## Data excerpts
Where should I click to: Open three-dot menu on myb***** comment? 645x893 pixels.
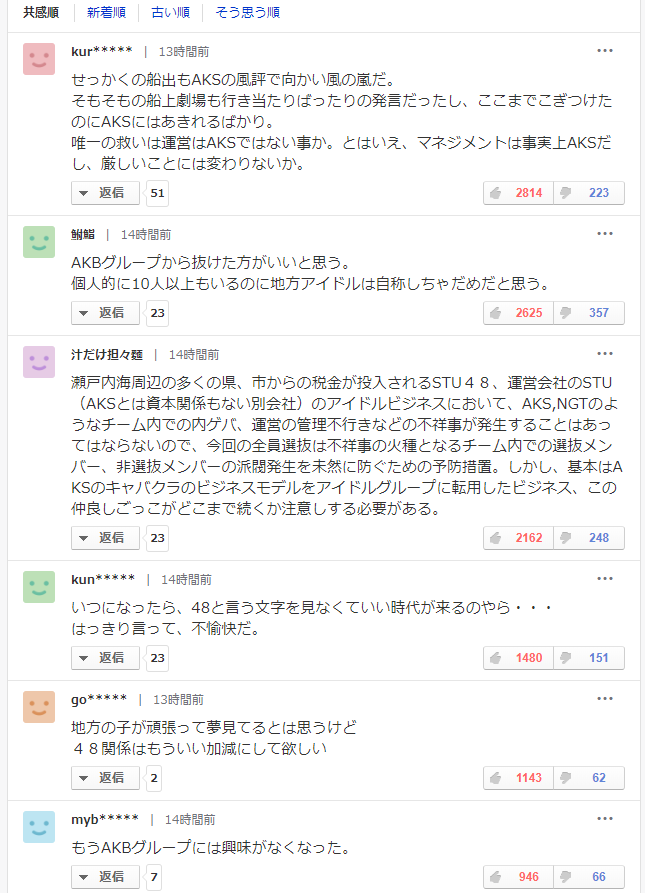click(x=605, y=819)

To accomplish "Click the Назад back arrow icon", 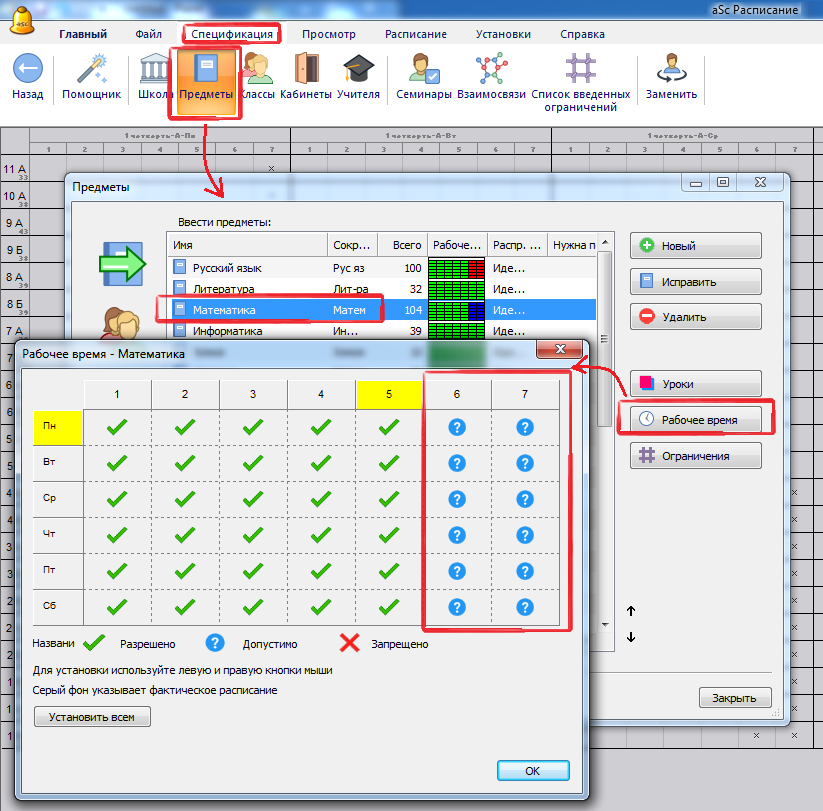I will [28, 71].
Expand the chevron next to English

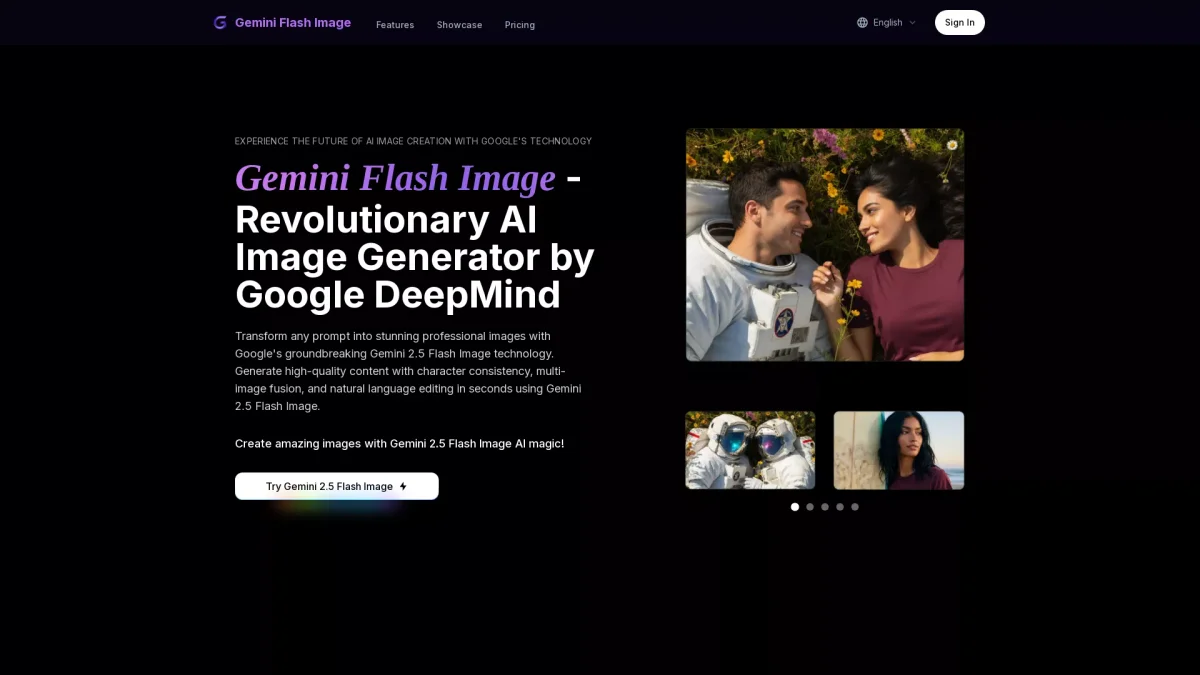pyautogui.click(x=912, y=23)
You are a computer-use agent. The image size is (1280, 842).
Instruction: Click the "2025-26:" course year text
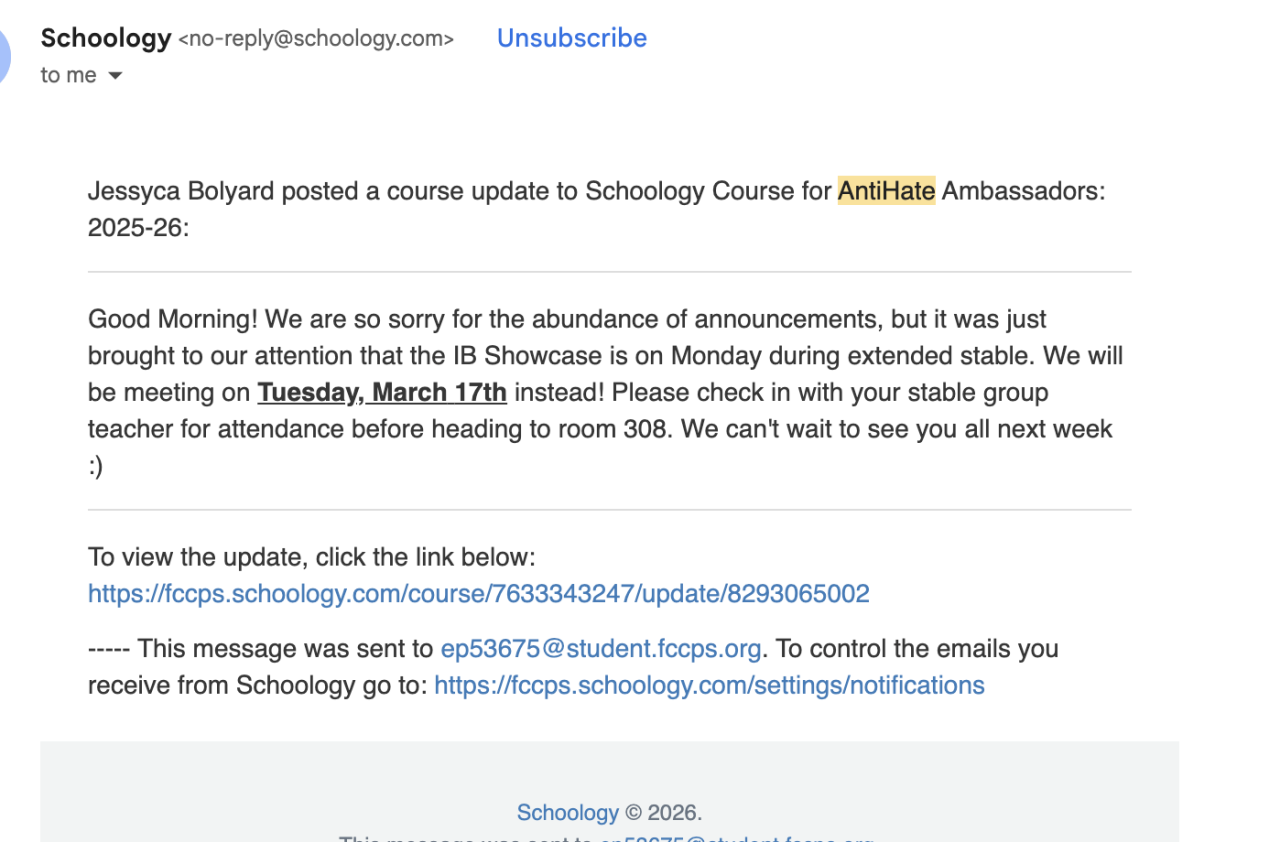pos(138,227)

## Work instruction
Give again the lines from the line that contains "Expand the chevron next to English" through the last line of the material above, exactly and with both ends included. Omit the pictures.

## Result of this task
Expand the chevron next to English

pyautogui.click(x=912, y=23)
You are a computer-use agent. The image size is (1280, 842).
Instruction: Click the "2025-26:" course year text
pos(138,227)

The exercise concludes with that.